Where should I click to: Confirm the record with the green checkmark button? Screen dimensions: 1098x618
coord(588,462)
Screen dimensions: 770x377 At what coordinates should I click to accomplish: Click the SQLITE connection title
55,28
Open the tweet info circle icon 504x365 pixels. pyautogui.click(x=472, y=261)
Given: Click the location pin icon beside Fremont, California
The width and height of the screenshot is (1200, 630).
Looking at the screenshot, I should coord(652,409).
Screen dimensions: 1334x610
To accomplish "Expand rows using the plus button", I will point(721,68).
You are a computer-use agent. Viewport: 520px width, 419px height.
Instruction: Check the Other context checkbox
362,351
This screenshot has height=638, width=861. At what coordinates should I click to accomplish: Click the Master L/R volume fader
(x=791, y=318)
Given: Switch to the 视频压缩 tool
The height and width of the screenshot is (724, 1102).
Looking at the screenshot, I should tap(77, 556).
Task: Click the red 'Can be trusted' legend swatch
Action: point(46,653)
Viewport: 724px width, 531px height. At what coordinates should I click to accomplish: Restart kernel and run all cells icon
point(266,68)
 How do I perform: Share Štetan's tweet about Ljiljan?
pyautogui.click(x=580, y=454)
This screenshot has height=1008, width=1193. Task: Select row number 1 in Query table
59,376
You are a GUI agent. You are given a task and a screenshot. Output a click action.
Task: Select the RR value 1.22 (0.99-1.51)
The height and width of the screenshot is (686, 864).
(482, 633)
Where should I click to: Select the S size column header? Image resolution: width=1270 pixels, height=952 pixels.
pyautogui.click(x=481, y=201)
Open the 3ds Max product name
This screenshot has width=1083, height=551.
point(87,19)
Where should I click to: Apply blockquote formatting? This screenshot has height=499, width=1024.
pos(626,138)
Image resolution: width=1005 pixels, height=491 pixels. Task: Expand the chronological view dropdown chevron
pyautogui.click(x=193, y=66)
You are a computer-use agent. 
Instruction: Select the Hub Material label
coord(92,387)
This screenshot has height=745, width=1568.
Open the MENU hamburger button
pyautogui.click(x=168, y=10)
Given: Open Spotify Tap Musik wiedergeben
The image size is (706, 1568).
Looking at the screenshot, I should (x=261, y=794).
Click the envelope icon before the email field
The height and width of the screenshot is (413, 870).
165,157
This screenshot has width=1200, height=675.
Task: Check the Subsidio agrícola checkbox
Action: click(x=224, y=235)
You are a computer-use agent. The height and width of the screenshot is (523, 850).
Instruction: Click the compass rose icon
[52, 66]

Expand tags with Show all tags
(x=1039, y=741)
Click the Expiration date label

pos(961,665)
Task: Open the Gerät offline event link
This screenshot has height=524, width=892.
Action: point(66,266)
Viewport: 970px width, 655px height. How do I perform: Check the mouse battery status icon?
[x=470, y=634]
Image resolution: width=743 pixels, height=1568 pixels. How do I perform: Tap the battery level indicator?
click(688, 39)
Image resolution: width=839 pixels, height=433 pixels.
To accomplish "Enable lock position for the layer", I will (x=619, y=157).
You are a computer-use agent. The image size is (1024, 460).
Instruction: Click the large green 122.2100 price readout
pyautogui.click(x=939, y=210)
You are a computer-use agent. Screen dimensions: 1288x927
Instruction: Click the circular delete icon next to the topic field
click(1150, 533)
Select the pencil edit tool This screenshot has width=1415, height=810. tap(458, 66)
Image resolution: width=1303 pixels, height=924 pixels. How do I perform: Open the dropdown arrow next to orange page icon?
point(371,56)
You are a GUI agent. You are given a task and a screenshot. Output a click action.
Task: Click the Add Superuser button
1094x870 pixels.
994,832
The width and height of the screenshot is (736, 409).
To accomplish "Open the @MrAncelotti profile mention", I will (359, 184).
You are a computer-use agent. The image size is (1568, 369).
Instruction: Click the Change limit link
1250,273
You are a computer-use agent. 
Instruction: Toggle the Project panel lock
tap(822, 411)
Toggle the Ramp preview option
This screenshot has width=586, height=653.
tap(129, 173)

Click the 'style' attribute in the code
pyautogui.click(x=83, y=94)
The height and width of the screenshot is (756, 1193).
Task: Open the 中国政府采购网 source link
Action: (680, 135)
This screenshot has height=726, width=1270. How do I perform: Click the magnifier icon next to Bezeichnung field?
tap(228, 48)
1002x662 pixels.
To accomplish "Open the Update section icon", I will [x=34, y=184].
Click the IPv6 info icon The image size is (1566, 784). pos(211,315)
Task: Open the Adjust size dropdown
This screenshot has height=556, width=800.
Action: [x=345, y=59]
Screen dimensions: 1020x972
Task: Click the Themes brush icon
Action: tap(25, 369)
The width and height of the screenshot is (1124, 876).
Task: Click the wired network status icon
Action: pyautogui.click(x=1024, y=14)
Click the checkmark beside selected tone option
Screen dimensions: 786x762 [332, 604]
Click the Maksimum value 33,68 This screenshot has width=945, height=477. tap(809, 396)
-- -- --
# DIRECTIONS
Copy each entry above exactly, character for character.

# SOLUTION BELOW
Where should I click to: Confirm the record with the green checkmark button? Screen dimensions: 1098x618
coord(588,462)
Screen dimensions: 770x377 At what coordinates should I click to accomplish: Click the SQLITE connection title
55,28
Open the tweet info circle icon 504x365 pixels. pyautogui.click(x=472, y=261)
Given: Click the location pin icon beside Fremont, California
The width and height of the screenshot is (1200, 630).
Looking at the screenshot, I should coord(652,409).
Screen dimensions: 1334x610
To accomplish "Expand rows using the plus button", I will point(721,68).
You are a computer-use agent. Viewport: 520px width, 419px height.
Instruction: Check the Other context checkbox
362,351
This screenshot has height=638, width=861. At what coordinates should I click to accomplish: Click the Master L/R volume fader
(x=791, y=318)
Given: Switch to the 视频压缩 tool
The height and width of the screenshot is (724, 1102).
Looking at the screenshot, I should tap(77, 556).
Task: Click the red 'Can be trusted' legend swatch
Action: point(46,653)
Viewport: 724px width, 531px height. At what coordinates should I click to accomplish: Restart kernel and run all cells icon
point(266,68)
 How do I perform: Share Štetan's tweet about Ljiljan?
pyautogui.click(x=580, y=454)
This screenshot has height=1008, width=1193. Task: Select row number 1 in Query table
59,376
You are a GUI agent. You are given a task and a screenshot. Output a click action.
Task: Select the RR value 1.22 (0.99-1.51)
The height and width of the screenshot is (686, 864).
(482, 633)
Where should I click to: Select the S size column header? Image resolution: width=1270 pixels, height=952 pixels.
pyautogui.click(x=481, y=201)
Open the 3ds Max product name
This screenshot has width=1083, height=551.
point(87,19)
Where should I click to: Apply blockquote formatting? This screenshot has height=499, width=1024.
pos(626,138)
Image resolution: width=1005 pixels, height=491 pixels. Task: Expand the chronological view dropdown chevron
pyautogui.click(x=193, y=66)
You are a computer-use agent. 
Instruction: Select the Hub Material label
coord(92,387)
This screenshot has height=745, width=1568.
Open the MENU hamburger button
pyautogui.click(x=168, y=10)
Given: Open Spotify Tap Musik wiedergeben
The image size is (706, 1568).
Looking at the screenshot, I should (x=261, y=794).
Click the envelope icon before the email field
The height and width of the screenshot is (413, 870).
165,157
This screenshot has width=1200, height=675.
Task: Check the Subsidio agrícola checkbox
Action: click(x=224, y=235)
You are a computer-use agent. The height and width of the screenshot is (523, 850).
Instruction: Click the compass rose icon
[52, 66]

Expand tags with Show all tags
(x=1039, y=741)
Click the Expiration date label

pos(961,665)
Task: Open the Gerät offline event link
This screenshot has height=524, width=892.
Action: point(66,266)
Viewport: 970px width, 655px height. How do I perform: Check the mouse battery status icon?
[x=470, y=634]
Image resolution: width=743 pixels, height=1568 pixels. How do I perform: Tap the battery level indicator?
click(688, 39)
Image resolution: width=839 pixels, height=433 pixels.
To accomplish "Enable lock position for the layer", I will (x=619, y=157).
You are a computer-use agent. The image size is (1024, 460).
Instruction: Click the large green 122.2100 price readout
pyautogui.click(x=939, y=210)
You are a computer-use agent. Screen dimensions: 1288x927
Instruction: Click the circular delete icon next to the topic field
click(1150, 533)
Select the pencil edit tool This screenshot has width=1415, height=810. tap(458, 66)
Image resolution: width=1303 pixels, height=924 pixels. How do I perform: Open the dropdown arrow next to orange page icon?
point(371,56)
You are a GUI agent. You are given a task and a screenshot. Output a click action.
Task: Click the Add Superuser button
1094x870 pixels.
994,832
The width and height of the screenshot is (736, 409).
To accomplish "Open the @MrAncelotti profile mention", I will (359, 184).
You are a computer-use agent. The image size is (1568, 369).
Instruction: Click the Change limit link
1250,273
You are a computer-use agent. 
Instruction: Toggle the Project panel lock
tap(822, 411)
Toggle the Ramp preview option
This screenshot has width=586, height=653.
tap(129, 173)

Click the 'style' attribute in the code
pyautogui.click(x=83, y=94)
The height and width of the screenshot is (756, 1193).
Task: Open the 中国政府采购网 source link
Action: (680, 135)
This screenshot has height=726, width=1270. How do I perform: Click the magnifier icon next to Bezeichnung field?
tap(228, 48)
1002x662 pixels.
To accomplish "Open the Update section icon", I will [x=34, y=184].
Click the IPv6 info icon The image size is (1566, 784). pos(211,315)
Task: Open the Adjust size dropdown
This screenshot has height=556, width=800.
Action: [x=345, y=59]
Screen dimensions: 1020x972
Task: Click the Themes brush icon
Action: tap(25, 369)
The width and height of the screenshot is (1124, 876).
Task: Click the wired network status icon
Action: pyautogui.click(x=1024, y=14)
Click the checkmark beside selected tone option
Screen dimensions: 786x762 [332, 604]
Click the Maksimum value 33,68 This screenshot has width=945, height=477. tap(809, 396)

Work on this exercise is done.